The ELK Stack with Beats: Creating Logstash Filters

On my test ELK server, I have a script running every five minutes on a cron job:

echo "$(date +%Y-%m-%d.%H:%M:%S) $(ps aux | grep 'kibana.*node' | grep -v grep | awk '{ print $4 }' | tr -d ' ')" >> "/var/log/node.percentmem.log"

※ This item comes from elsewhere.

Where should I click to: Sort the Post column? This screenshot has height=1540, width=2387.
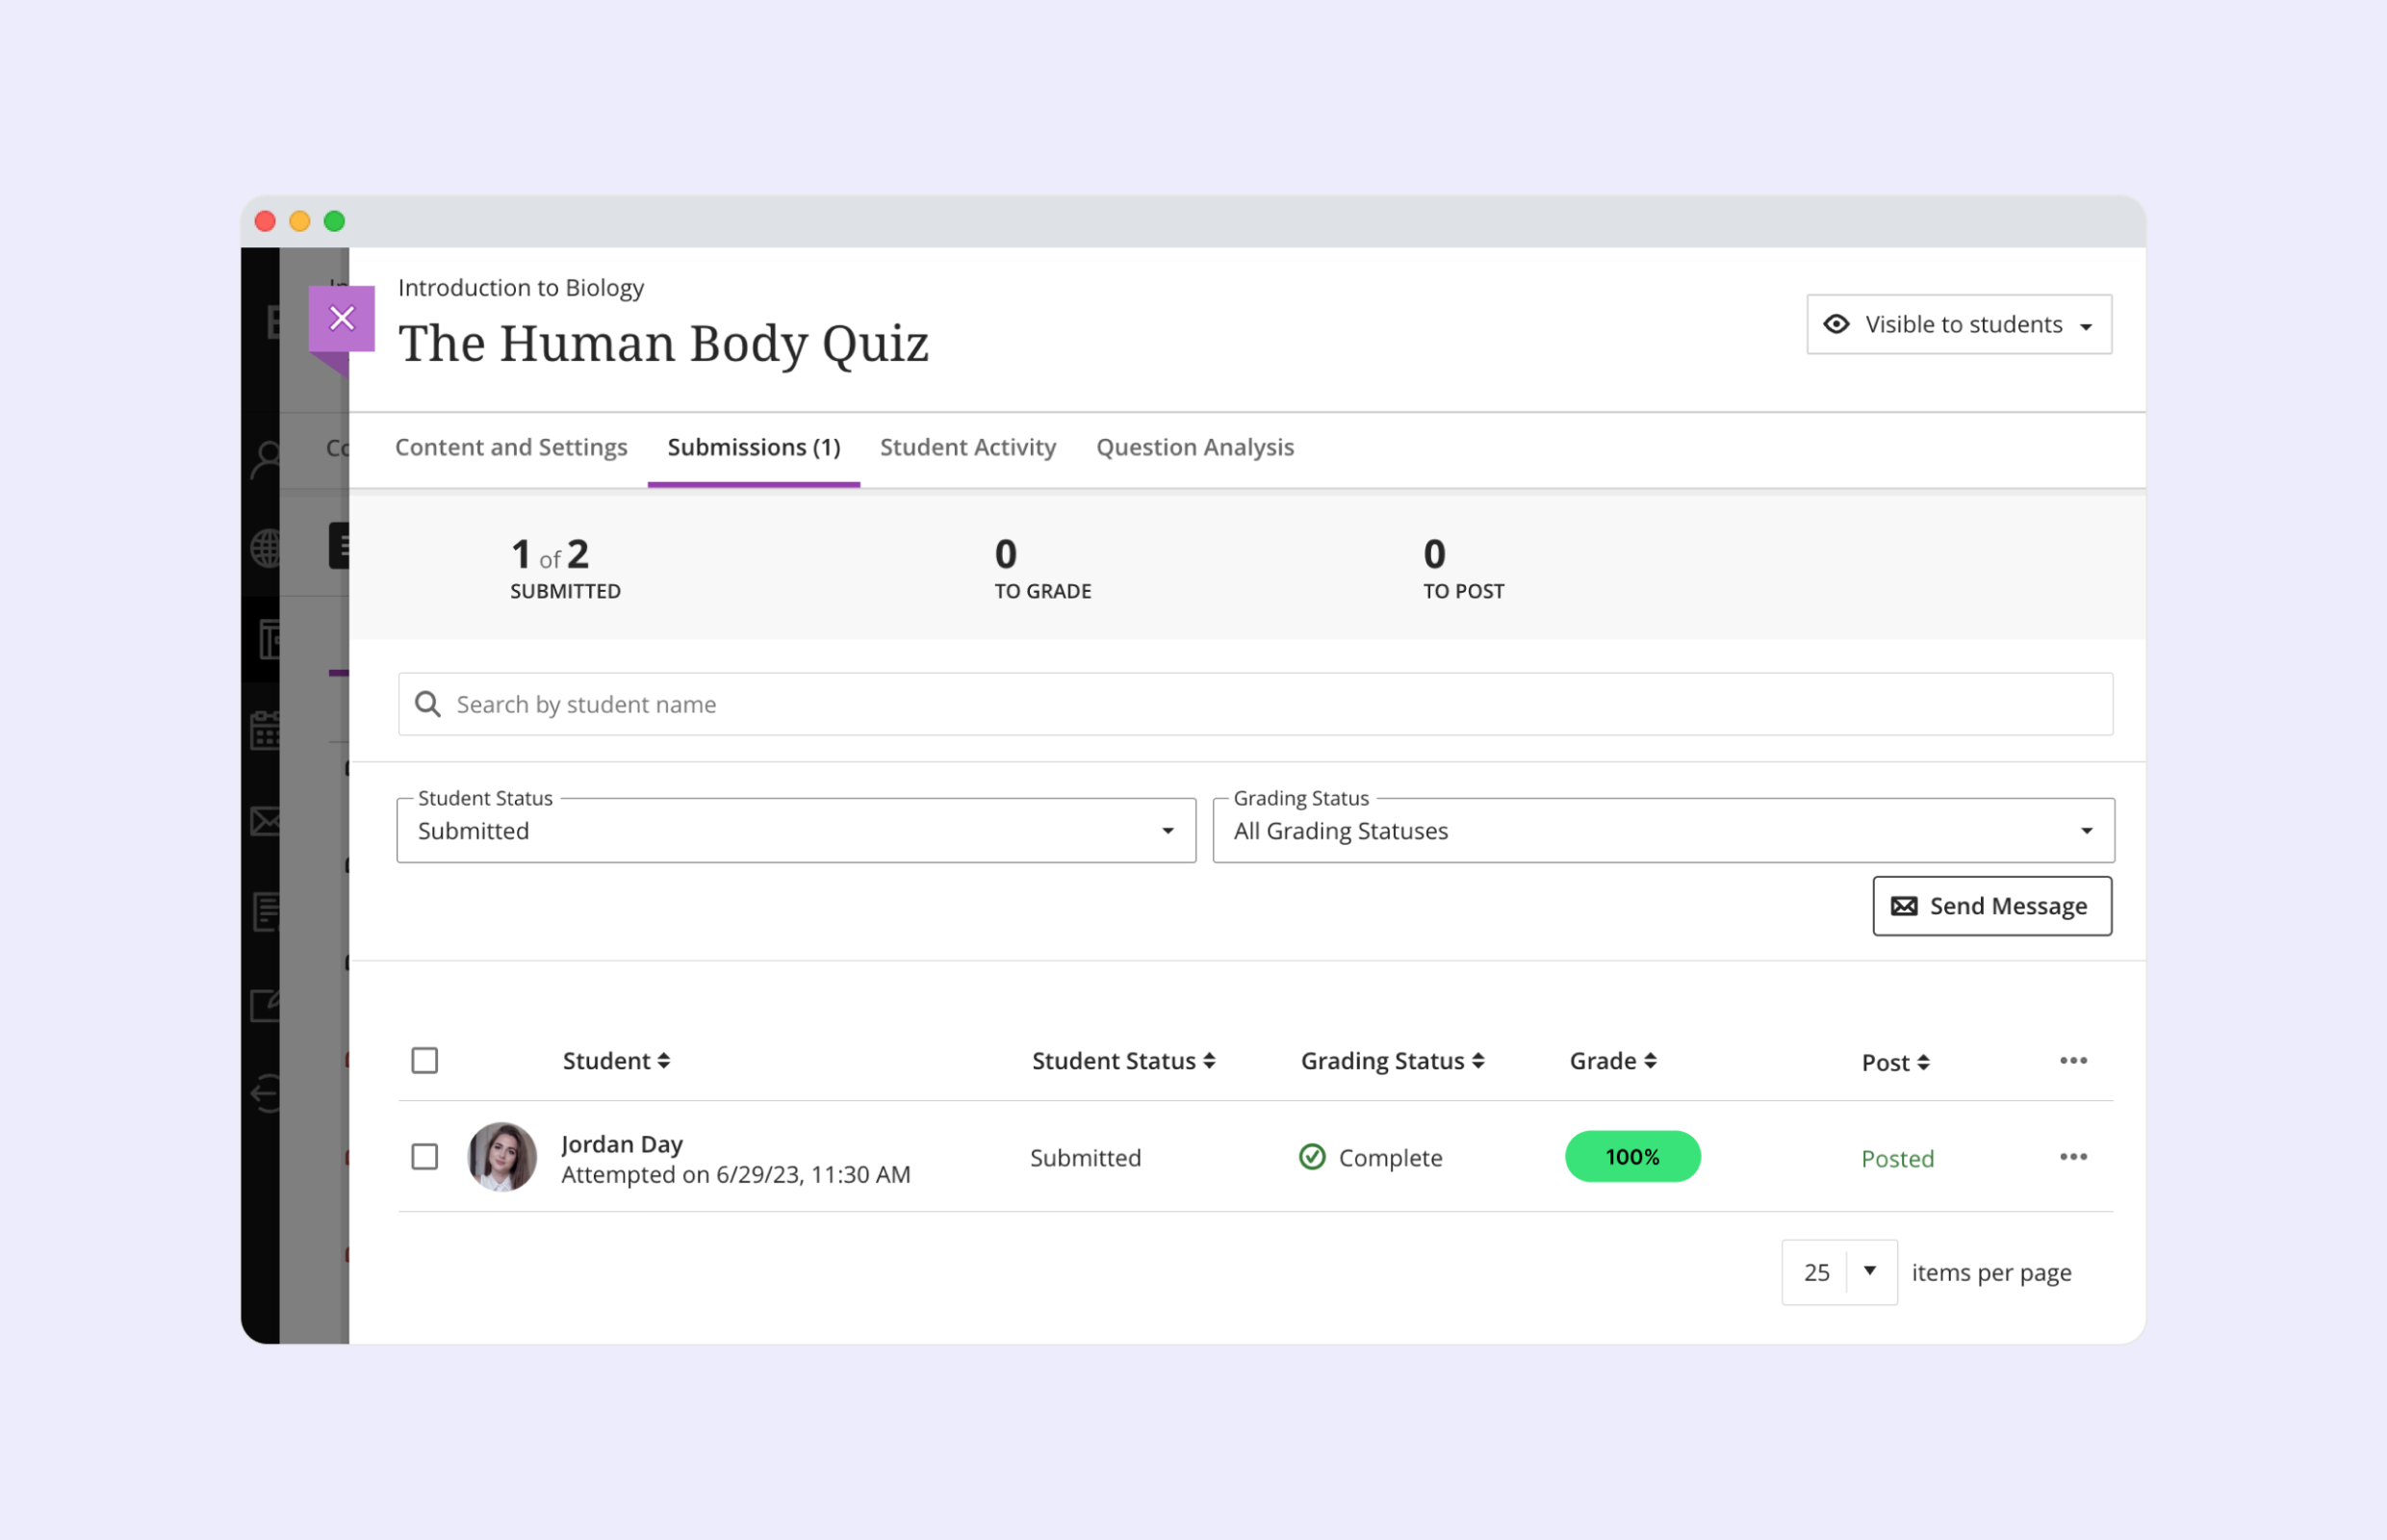[1923, 1063]
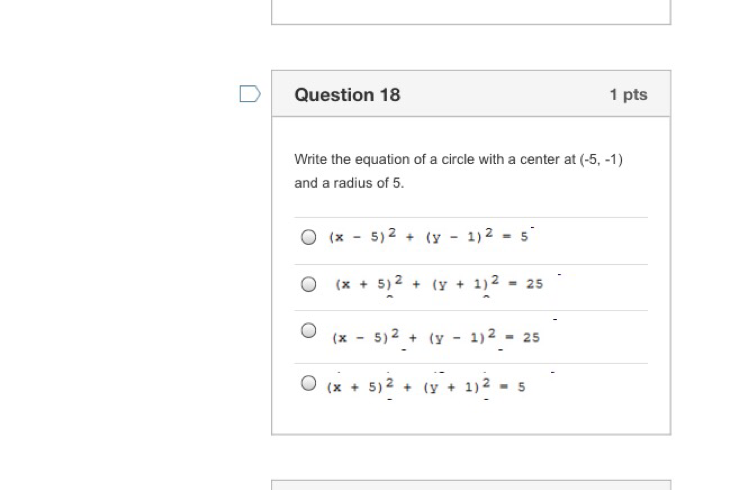Click equation text (x - 5)² + (y - 1)² = 25
The height and width of the screenshot is (490, 748).
(x=435, y=337)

This produces output that looks like this:

2016-03-17.12:55:01 9.3
2016-03-17.13:00:01 9.6
2016-03-17.13:05:01 9.8
2016-03-17.13:10:01 10.1
2016-03-17.13:15:01 10.4
2016-03-17.13:20:01 10.4
2016-03-17.13:25:01 10.7
2016-03-17.13:30:02 10.9
2016-03-17.13:35:01 11.2
2016-03-17.13:40:01 11.5
2016-03-17.13:45:01 11.8
2016-03-17.13:50:01 12.0
2016-03-17.13:55:01 12.3
2016-03-17.14:00:01 12.5
2016-03-17.14:05:01 12.8
2016-03-17.14:10:01 13.1
2016-03-17.14:15:01 13.5
2016-03-17.14:20:01 4.2

This is of interest because Kibana uses Node, and Node's memory usage is insane. To import this with logstash I created the file /etc/logstash/conf.d/03-local-nodemem.conf:

input {
    file {
        path => '/var/log/node.percentmem.log'
        type => "nodemem" # not an existing type, going to build our own filter
    }
}

This tells logstash to pull in this newly created log, but for it to be useful we have to create a filter to interpret the data. I put this in /etc/logstash/conf.d/13-nodemem-filter.conf:

filter {
  if [type] == "nodemem" {
    grok {
      match => { "message" => "%{YEAR:year}-%{MONTH:month-%{MONTHDAY:monthday}.%{TIME:time} %{NUMBER:percentmem}" }
    }
  }
}

To begin creating filters like this, you'll really want to spend a bit of time reading either /opt/logstash/vendor/bundle/jruby/1.9/gems/logstash-patterns-core-2.0.2/patterns/grok-patterns OR https://github.com/logstash-plugins/logstash-patterns-core/blob/master/patterns/grok-patterns which lists the default pattern types that logstash understands.

The filter I created above doesn't work. Finding that out is hard enough: finding out why not is even trickier. The first error I managed to spot on my own: I'm missing a closing brace on "MONTH:month". For the second, I needed some external assistance: I went to GrokConstructor , where you can input some of the log you want to grok, and the pattern (use only the stuff inside quotes after "message", so "%{YEAR: ... ...:percentmem}" WITHOUT THE QUOTES, which will break it). This seems to considerably superior to GrokDebug (listed as comparable in the logstash documentation) because it shows partial matches and makes attempts on multiple lines - GrokDebug succeeds or fails, which is much harder to debug, and only works on the first supplied line. So with GrokConstructor, I saw that it was breaking on the "MONTH" which should in fact be "MONTHNUM" because "MONTH" is written out names, and "MONTHNUM" is the two digit number we need. Here's the correct filter:

filter {
  if [type] == "nodemem" {
    grok {
      match => { "message" => "%{YEAR:year}-%{MONTHNUM:month}-%{MONTHDAY:monthday}.%{TIME:time} %{NUMBER:percentmem}" }
    }
  }
}

At that point, the log is being parsed correctly ... but - despite the fact that you've clearly processed it with the name "NUMBER," it is not in fact a number. It's still a string. And this is important if you want to get Kibana to graph the value: we have to convince Kibana it's a numerical value that it can graph. So replace "%{NUMBER:percentmem}" with "%{NUMBER:percentmem:float}". This is probably still an imperfect solution, but it's the best I've managed so far.